What are Roth deferrals?

In a nutshell they are employee contributions that are made (elected) on an after-tax basis to their retirement account in the employer's plan.

"Designated Roth contributions" (Roth deferrals herein) are types of elective contributions that are made on an after-tax basis (not to be confused with after-tax contributions) and are subject to special taxation rules on distribution.

Designated Roth contributions and pre-tax elective contributions (collectively referred to as “elective deferrals”) are subject to both the contribution limits under IRC §402(g) and the rules under IRC §401(k).

The Major Difference Between Pre-Tax And Roth Contributions

Taxation. The rules for taxing designated Roth amounts and the earnings thereon when they are distributed are different from those for pre-tax elective contributions. Unlike a distribution from a pre-tax elective contribution account source, the entire distribution from a designated Roth account source may be completely tax-free if certain conditions are met.

Why Your 401(k) Plan Needs Both

1. It costs you nothing.

Roth deferrals are not employer contributions; as such, they do not cost the company money. As discussed above, Roth contributions are contributed to a retirement plan after taxes and are elective deferrals. Participants elect to defer from their take-home pay a dollar amount or percentage of pay.

2. Your competitor offers it.

More than likely your competitors offer Roth contributions. Tip the scales in your favor when recruiting new hires and use your robust retirement plan as a 'better-than-theirs' benefit.

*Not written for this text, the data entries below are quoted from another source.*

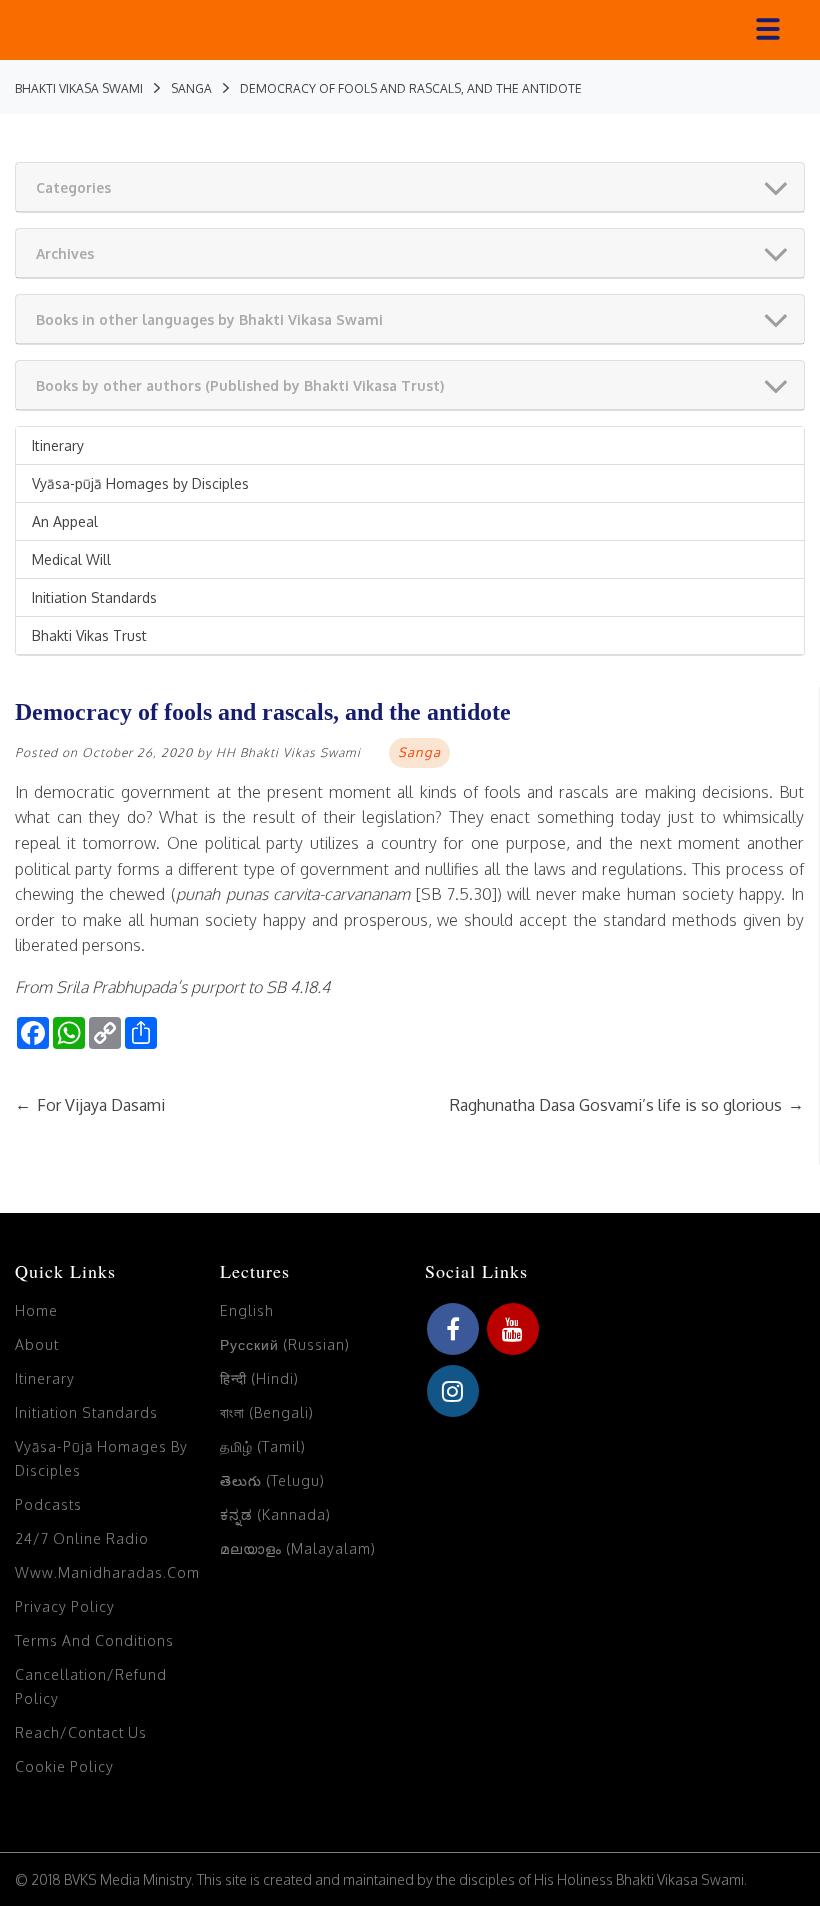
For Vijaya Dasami (90, 1105)
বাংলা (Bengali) (267, 1412)
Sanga (419, 752)
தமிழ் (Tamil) (263, 1446)
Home (36, 1310)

3. Options are empowering.

Defined contributions plans are named so because the contributions participants elect to contribute define their retirement. Offering additional options for your employees gives them even more control over their retirement future. Empower your employee participants with more than one option for saving. Plus, those options are not 'one-or-the-other' as a participant can elect Roth, Pre-Tax, or a combination of the two to contribute to the plan.

Disclaimer: This post includes some information on taxation surrounding plan contributions. While we have done our research please understand that this information is not tax advice. Always consult your advisors and tax professionals on what options work best for you when it comes to contributing to your retirement account.